Cyber insurance policies generally cover costs related to data theft or corruption, the unauthorized sharing of data, and legal costs, according to a report on cyber insurance policies from PNC Financial Services.

Such policies can be expensive. Montana has a $2 million policy that covers all agencies and the state’s public university system; Utah bought a policy in 2015 after a data breach on its health department servers, according to the Pew report.

“It’s expensive. It’s a big budget item for us. But it’s absolutely worth it,” Michael Hussey, Utah’s chief information officer, said in the Pew Report. “You’re seeing breaches now that cost companies and states millions and millions of dollars.”

Would a cyber insurance policy benefit Iowa’s state government agencies?

That discussion is taking place, von Wolffradt said. He called it “a very complex issue” that is being considered by the state budget department.

Iowa government is currently self-insured, von Wolffradt said.

“I think the issue is, if you’re self-insured, how much does this (cyber insurance) cost and how much protection does it afford you and what do you use it for,” von Wolffradt said.

In addition to coming at a high price tag, cyber insurance policies typically require the customer — state government, in this case — have certain levels of protections already in place.

“Insurance companies are smart. They’re not going to go into something blind. So they require the agencies to do certain things, have certain protections and certain reasonable responses in place,” von Wolffradt said. “And then that will change the rates that (agencies) are getting charged for insurance.”

Von Wolffradt said he has recommended the state budget department consider a cyber insurance policy.

“We’ve recommended looking at it because we think that as the industry grows — and it’s relatively new — as the insurance matures a little bit, there may be some opportunities there,” von Wolffradt said.

 

Jacobson said Iowa state government has been proactive on cyber security for the past decade.

 

In December 2015, then-Gov.

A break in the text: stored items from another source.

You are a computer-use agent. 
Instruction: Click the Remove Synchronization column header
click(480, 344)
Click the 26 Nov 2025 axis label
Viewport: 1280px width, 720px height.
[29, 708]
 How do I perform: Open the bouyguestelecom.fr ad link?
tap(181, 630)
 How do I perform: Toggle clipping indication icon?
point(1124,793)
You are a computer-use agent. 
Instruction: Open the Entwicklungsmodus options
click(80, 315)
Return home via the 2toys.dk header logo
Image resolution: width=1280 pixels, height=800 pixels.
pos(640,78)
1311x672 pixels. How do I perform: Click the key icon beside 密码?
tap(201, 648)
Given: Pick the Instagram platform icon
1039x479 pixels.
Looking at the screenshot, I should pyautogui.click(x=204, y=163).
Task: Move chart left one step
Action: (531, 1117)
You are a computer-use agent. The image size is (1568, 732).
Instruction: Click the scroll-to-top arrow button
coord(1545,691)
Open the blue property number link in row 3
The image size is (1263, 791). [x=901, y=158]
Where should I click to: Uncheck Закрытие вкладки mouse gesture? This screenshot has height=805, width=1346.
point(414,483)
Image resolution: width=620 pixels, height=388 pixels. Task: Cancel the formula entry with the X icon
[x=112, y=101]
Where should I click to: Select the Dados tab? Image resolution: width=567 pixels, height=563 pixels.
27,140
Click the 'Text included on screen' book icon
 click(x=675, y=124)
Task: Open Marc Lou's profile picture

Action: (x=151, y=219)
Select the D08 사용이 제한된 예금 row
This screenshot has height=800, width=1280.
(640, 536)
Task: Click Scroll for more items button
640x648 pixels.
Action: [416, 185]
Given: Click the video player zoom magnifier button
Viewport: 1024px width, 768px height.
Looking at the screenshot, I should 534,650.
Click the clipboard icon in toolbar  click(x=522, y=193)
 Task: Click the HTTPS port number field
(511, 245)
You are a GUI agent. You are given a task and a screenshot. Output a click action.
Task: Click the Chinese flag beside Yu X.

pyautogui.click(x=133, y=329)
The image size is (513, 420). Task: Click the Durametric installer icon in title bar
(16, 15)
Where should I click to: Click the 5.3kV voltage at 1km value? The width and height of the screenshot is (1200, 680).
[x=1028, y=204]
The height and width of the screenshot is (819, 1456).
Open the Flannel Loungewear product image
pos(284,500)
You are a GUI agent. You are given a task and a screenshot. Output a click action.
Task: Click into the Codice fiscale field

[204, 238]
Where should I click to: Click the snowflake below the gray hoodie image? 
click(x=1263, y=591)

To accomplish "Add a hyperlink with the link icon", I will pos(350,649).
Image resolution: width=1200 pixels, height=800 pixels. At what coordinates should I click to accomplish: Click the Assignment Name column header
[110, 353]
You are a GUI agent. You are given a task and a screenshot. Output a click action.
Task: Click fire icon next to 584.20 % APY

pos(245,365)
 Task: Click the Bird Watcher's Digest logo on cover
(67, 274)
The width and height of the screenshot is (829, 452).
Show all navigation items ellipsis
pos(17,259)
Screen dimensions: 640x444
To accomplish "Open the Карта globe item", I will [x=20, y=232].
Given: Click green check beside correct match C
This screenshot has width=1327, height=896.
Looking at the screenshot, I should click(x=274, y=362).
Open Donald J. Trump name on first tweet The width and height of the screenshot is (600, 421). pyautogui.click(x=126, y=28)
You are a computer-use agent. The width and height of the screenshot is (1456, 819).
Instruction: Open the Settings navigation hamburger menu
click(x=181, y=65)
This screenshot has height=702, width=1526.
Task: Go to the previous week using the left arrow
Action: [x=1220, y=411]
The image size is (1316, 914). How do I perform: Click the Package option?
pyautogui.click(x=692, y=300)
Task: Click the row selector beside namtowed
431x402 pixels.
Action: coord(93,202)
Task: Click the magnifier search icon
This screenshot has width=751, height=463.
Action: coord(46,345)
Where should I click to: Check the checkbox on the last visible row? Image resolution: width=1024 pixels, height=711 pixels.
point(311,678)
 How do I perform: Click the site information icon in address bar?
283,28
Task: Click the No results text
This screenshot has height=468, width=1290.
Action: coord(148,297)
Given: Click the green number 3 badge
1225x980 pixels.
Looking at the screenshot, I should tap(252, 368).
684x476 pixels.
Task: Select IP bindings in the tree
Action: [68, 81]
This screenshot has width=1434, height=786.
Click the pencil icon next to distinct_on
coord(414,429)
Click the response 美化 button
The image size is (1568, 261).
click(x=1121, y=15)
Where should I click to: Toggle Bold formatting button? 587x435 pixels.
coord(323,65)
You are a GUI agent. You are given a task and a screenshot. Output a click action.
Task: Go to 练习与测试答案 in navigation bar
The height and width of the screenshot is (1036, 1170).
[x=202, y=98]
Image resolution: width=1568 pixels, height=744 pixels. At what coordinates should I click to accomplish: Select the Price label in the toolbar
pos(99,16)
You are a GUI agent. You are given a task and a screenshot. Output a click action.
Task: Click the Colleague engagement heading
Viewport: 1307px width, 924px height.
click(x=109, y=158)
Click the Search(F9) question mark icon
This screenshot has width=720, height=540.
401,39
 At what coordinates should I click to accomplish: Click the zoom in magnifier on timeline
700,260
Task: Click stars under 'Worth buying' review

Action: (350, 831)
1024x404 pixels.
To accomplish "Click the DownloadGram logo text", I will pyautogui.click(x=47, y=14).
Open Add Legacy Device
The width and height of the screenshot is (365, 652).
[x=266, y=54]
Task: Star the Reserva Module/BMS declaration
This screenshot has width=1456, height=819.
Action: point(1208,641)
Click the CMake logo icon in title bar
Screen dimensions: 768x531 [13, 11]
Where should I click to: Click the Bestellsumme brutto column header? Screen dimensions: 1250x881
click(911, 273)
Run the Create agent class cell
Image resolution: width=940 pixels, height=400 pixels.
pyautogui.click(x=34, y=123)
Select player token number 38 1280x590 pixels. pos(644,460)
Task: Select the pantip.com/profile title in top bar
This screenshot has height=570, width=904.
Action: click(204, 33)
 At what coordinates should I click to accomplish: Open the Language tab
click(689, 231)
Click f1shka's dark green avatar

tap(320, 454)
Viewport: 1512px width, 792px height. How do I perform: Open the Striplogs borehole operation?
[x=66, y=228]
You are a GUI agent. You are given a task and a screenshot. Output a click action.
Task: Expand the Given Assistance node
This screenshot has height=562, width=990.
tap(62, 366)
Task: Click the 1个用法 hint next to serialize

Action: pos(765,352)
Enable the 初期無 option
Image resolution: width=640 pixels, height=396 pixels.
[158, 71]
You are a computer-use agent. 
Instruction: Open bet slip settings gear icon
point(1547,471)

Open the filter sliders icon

Terry Branstad issued an executive order for the creation of a state cyber security initiative. A state cyber security strategy was published in July of 2016; Jacobson said other states look to the Iowa plan as a model.

 

The state also in October opened its new cyber security operations center, which enables state security officials to monitor systems and respond to incidents almost immediately, according to state officials.

 

The chief information office said it responded to nearly 1,900 incidents in the state budget year that ended June 30. The most common incident is a malware attack that attempts to extract data, von Wolffradt said.

 

“Everybody’s trying to do the best they can,” Jacobson said. “It’s a rigged game. The attackers only have to be right once, and we have to be perfect. That’s not very fair. But that’s the game we’re being forced to play.”